(Data entries)
========================

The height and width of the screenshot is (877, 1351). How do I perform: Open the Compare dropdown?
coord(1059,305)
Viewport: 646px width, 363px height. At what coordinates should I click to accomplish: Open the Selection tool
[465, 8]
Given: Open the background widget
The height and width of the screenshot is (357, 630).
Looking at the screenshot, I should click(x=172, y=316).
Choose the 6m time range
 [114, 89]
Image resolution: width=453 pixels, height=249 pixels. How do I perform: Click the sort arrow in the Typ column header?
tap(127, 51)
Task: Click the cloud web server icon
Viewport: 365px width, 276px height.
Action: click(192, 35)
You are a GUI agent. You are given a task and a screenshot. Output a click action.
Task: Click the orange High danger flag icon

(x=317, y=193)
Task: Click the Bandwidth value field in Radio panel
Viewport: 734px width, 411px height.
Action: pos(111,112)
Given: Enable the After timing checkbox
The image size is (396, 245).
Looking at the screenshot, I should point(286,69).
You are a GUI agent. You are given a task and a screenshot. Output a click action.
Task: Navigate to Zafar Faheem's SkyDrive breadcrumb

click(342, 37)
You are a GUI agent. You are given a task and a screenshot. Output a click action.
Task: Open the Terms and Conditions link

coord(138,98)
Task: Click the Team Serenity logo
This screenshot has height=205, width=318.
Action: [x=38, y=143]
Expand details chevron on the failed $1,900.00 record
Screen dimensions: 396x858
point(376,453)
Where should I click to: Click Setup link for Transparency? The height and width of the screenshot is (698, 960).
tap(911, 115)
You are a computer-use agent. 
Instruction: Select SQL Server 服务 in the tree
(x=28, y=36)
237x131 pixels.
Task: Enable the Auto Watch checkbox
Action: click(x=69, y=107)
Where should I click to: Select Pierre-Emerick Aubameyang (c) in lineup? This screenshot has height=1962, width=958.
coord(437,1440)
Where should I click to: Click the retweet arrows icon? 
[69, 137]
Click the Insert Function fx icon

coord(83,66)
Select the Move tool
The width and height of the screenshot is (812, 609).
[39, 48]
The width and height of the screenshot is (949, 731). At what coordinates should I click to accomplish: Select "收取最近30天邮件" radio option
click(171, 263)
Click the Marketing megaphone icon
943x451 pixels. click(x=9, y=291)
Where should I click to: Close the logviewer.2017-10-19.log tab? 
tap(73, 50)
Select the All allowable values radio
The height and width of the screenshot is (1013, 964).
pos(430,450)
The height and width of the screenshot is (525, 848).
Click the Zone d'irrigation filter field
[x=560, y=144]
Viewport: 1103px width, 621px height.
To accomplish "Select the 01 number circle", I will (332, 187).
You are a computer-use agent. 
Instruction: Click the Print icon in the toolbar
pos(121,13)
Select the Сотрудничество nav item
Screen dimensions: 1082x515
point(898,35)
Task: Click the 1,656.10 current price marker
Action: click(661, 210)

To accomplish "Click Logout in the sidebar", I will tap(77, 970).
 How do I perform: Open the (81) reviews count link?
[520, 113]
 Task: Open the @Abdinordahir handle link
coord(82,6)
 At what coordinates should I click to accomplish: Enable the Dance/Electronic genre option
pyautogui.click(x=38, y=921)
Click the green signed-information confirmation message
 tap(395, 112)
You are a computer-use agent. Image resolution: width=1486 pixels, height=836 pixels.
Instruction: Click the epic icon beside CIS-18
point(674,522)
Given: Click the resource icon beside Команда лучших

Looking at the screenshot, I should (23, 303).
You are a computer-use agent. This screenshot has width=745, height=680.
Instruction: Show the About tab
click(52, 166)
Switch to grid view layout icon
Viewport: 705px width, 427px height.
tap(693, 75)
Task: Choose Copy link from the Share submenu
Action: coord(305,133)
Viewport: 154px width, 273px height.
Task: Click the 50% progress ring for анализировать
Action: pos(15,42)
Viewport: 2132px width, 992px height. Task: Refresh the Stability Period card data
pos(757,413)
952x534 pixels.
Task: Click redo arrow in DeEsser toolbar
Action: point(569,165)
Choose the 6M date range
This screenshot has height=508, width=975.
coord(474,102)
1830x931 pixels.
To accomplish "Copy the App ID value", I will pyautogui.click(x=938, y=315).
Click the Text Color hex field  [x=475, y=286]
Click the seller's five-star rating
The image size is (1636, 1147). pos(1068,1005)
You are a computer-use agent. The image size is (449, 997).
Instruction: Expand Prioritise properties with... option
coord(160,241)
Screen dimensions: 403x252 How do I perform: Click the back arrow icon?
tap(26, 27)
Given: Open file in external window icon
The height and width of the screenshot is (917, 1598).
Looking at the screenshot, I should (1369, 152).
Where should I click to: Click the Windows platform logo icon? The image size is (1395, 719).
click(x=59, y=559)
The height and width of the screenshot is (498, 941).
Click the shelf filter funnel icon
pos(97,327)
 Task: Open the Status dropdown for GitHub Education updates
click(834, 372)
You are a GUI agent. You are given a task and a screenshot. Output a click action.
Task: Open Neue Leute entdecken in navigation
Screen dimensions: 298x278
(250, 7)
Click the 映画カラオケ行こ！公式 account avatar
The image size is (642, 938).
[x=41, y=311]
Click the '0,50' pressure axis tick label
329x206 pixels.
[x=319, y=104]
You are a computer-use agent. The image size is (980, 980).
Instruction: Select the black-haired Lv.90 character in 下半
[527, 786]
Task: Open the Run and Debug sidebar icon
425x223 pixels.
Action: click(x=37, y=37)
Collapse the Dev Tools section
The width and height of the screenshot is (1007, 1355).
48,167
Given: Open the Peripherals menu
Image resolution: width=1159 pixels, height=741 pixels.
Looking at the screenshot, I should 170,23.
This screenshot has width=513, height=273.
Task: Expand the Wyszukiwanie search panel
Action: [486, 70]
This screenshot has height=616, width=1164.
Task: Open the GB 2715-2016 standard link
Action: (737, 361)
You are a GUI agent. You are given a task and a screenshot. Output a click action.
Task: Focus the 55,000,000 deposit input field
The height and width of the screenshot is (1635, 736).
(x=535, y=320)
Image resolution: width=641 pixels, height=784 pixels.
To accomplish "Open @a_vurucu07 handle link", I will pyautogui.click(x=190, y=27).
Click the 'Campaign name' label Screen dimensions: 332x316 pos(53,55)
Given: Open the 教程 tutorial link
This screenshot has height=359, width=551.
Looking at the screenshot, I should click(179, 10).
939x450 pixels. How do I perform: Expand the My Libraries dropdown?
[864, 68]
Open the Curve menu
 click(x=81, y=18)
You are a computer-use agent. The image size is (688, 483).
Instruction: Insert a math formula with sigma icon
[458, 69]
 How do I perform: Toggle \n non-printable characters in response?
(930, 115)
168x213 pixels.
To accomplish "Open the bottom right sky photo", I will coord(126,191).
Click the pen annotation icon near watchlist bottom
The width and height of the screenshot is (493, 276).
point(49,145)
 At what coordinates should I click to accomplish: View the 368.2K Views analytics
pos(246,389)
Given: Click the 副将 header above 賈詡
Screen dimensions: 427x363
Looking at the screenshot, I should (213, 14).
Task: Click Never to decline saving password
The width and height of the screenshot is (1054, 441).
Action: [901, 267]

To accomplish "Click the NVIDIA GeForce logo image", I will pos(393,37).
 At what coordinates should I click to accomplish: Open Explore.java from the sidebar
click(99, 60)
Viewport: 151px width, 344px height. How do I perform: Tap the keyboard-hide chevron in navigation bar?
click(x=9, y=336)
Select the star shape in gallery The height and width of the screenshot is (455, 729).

========================

Return the entire listing above unchanged, reproducing every line.

The height and width of the screenshot is (877, 1351). How do I perform: Open the Compare dropdown?
coord(1059,305)
Viewport: 646px width, 363px height. At what coordinates should I click to accomplish: Open the Selection tool
[465, 8]
Given: Open the background widget
The height and width of the screenshot is (357, 630).
Looking at the screenshot, I should click(x=172, y=316).
Choose the 6m time range
 [114, 89]
Image resolution: width=453 pixels, height=249 pixels. How do I perform: Click the sort arrow in the Typ column header?
tap(127, 51)
Task: Click the cloud web server icon
Viewport: 365px width, 276px height.
Action: click(192, 35)
You are a GUI agent. You are given a task and a screenshot. Output a click action.
Task: Click the orange High danger flag icon

(x=317, y=193)
Task: Click the Bandwidth value field in Radio panel
Viewport: 734px width, 411px height.
Action: pos(111,112)
Given: Enable the After timing checkbox
The image size is (396, 245).
Looking at the screenshot, I should point(286,69).
You are a GUI agent. You are given a task and a screenshot. Output a click action.
Task: Navigate to Zafar Faheem's SkyDrive breadcrumb

click(342, 37)
You are a GUI agent. You are given a task and a screenshot. Output a click action.
Task: Open the Terms and Conditions link

coord(138,98)
Task: Click the Team Serenity logo
This screenshot has height=205, width=318.
Action: [x=38, y=143]
Expand details chevron on the failed $1,900.00 record
Screen dimensions: 396x858
point(376,453)
Where should I click to: Click Setup link for Transparency? The height and width of the screenshot is (698, 960).
tap(911, 115)
You are a computer-use agent. 
Instruction: Select SQL Server 服务 in the tree
(x=28, y=36)
237x131 pixels.
Task: Enable the Auto Watch checkbox
Action: click(x=69, y=107)
Where should I click to: Select Pierre-Emerick Aubameyang (c) in lineup? This screenshot has height=1962, width=958.
coord(437,1440)
Where should I click to: Click the retweet arrows icon? 
[69, 137]
Click the Insert Function fx icon

coord(83,66)
Select the Move tool
The width and height of the screenshot is (812, 609).
[39, 48]
The width and height of the screenshot is (949, 731). At what coordinates should I click to accomplish: Select "收取最近30天邮件" radio option
click(171, 263)
Click the Marketing megaphone icon
943x451 pixels. click(x=9, y=291)
Where should I click to: Close the logviewer.2017-10-19.log tab? 
tap(73, 50)
Select the All allowable values radio
The height and width of the screenshot is (1013, 964).
pos(430,450)
The height and width of the screenshot is (525, 848).
Click the Zone d'irrigation filter field
[x=560, y=144]
Viewport: 1103px width, 621px height.
To accomplish "Select the 01 number circle", I will (332, 187).
You are a computer-use agent. 
Instruction: Click the Print icon in the toolbar
pos(121,13)
Select the Сотрудничество nav item
Screen dimensions: 1082x515
point(898,35)
Task: Click the 1,656.10 current price marker
Action: click(661, 210)

To accomplish "Click Logout in the sidebar", I will tap(77, 970).
 How do I perform: Open the (81) reviews count link?
[520, 113]
 Task: Open the @Abdinordahir handle link
coord(82,6)
 At what coordinates should I click to accomplish: Enable the Dance/Electronic genre option
pyautogui.click(x=38, y=921)
Click the green signed-information confirmation message
 tap(395, 112)
You are a computer-use agent. Image resolution: width=1486 pixels, height=836 pixels.
Instruction: Click the epic icon beside CIS-18
point(674,522)
Given: Click the resource icon beside Команда лучших

Looking at the screenshot, I should (23, 303).
You are a computer-use agent. This screenshot has width=745, height=680.
Instruction: Show the About tab
click(52, 166)
Switch to grid view layout icon
Viewport: 705px width, 427px height.
tap(693, 75)
Task: Choose Copy link from the Share submenu
Action: coord(305,133)
Viewport: 154px width, 273px height.
Task: Click the 50% progress ring for анализировать
Action: pos(15,42)
Viewport: 2132px width, 992px height. Task: Refresh the Stability Period card data
pos(757,413)
952x534 pixels.
Task: Click redo arrow in DeEsser toolbar
Action: point(569,165)
Choose the 6M date range
This screenshot has height=508, width=975.
coord(474,102)
1830x931 pixels.
To accomplish "Copy the App ID value", I will pyautogui.click(x=938, y=315).
Click the Text Color hex field  [x=475, y=286]
Click the seller's five-star rating
The image size is (1636, 1147). pos(1068,1005)
You are a computer-use agent. The image size is (449, 997).
Instruction: Expand Prioritise properties with... option
coord(160,241)
Screen dimensions: 403x252 How do I perform: Click the back arrow icon?
tap(26, 27)
Given: Open file in external window icon
The height and width of the screenshot is (917, 1598).
Looking at the screenshot, I should (1369, 152).
Where should I click to: Click the Windows platform logo icon? The image size is (1395, 719).
click(x=59, y=559)
The height and width of the screenshot is (498, 941).
Click the shelf filter funnel icon
pos(97,327)
 Task: Open the Status dropdown for GitHub Education updates
click(834, 372)
You are a GUI agent. You are given a task and a screenshot. Output a click action.
Task: Open Neue Leute entdecken in navigation
Screen dimensions: 298x278
(250, 7)
Click the 映画カラオケ行こ！公式 account avatar
The image size is (642, 938).
[x=41, y=311]
Click the '0,50' pressure axis tick label
329x206 pixels.
[x=319, y=104]
You are a computer-use agent. The image size is (980, 980).
Instruction: Select the black-haired Lv.90 character in 下半
[527, 786]
Task: Open the Run and Debug sidebar icon
425x223 pixels.
Action: click(x=37, y=37)
Collapse the Dev Tools section
The width and height of the screenshot is (1007, 1355).
48,167
Given: Open the Peripherals menu
Image resolution: width=1159 pixels, height=741 pixels.
Looking at the screenshot, I should 170,23.
This screenshot has width=513, height=273.
Task: Expand the Wyszukiwanie search panel
Action: [486, 70]
This screenshot has height=616, width=1164.
Task: Open the GB 2715-2016 standard link
Action: (737, 361)
You are a GUI agent. You are given a task and a screenshot. Output a click action.
Task: Focus the 55,000,000 deposit input field
The height and width of the screenshot is (1635, 736).
(x=535, y=320)
Image resolution: width=641 pixels, height=784 pixels.
To accomplish "Open @a_vurucu07 handle link", I will pyautogui.click(x=190, y=27).
Click the 'Campaign name' label Screen dimensions: 332x316 pos(53,55)
Given: Open the 教程 tutorial link
This screenshot has height=359, width=551.
Looking at the screenshot, I should click(179, 10).
939x450 pixels. How do I perform: Expand the My Libraries dropdown?
[864, 68]
Open the Curve menu
 click(x=81, y=18)
You are a computer-use agent. The image size is (688, 483).
Instruction: Insert a math formula with sigma icon
[458, 69]
 How do I perform: Toggle \n non-printable characters in response?
(930, 115)
168x213 pixels.
To accomplish "Open the bottom right sky photo", I will coord(126,191).
Click the pen annotation icon near watchlist bottom
The width and height of the screenshot is (493, 276).
point(49,145)
 At what coordinates should I click to accomplish: View the 368.2K Views analytics
pos(246,389)
Given: Click the 副将 header above 賈詡
Screen dimensions: 427x363
Looking at the screenshot, I should (213, 14).
Task: Click Never to decline saving password
The width and height of the screenshot is (1054, 441).
Action: [901, 267]

To accomplish "Click the NVIDIA GeForce logo image", I will pos(393,37).
 At what coordinates should I click to accomplish: Open Explore.java from the sidebar
click(99, 60)
Viewport: 151px width, 344px height. How do I perform: Tap the keyboard-hide chevron in navigation bar?
click(x=9, y=336)
Select the star shape in gallery The height and width of the screenshot is (455, 729).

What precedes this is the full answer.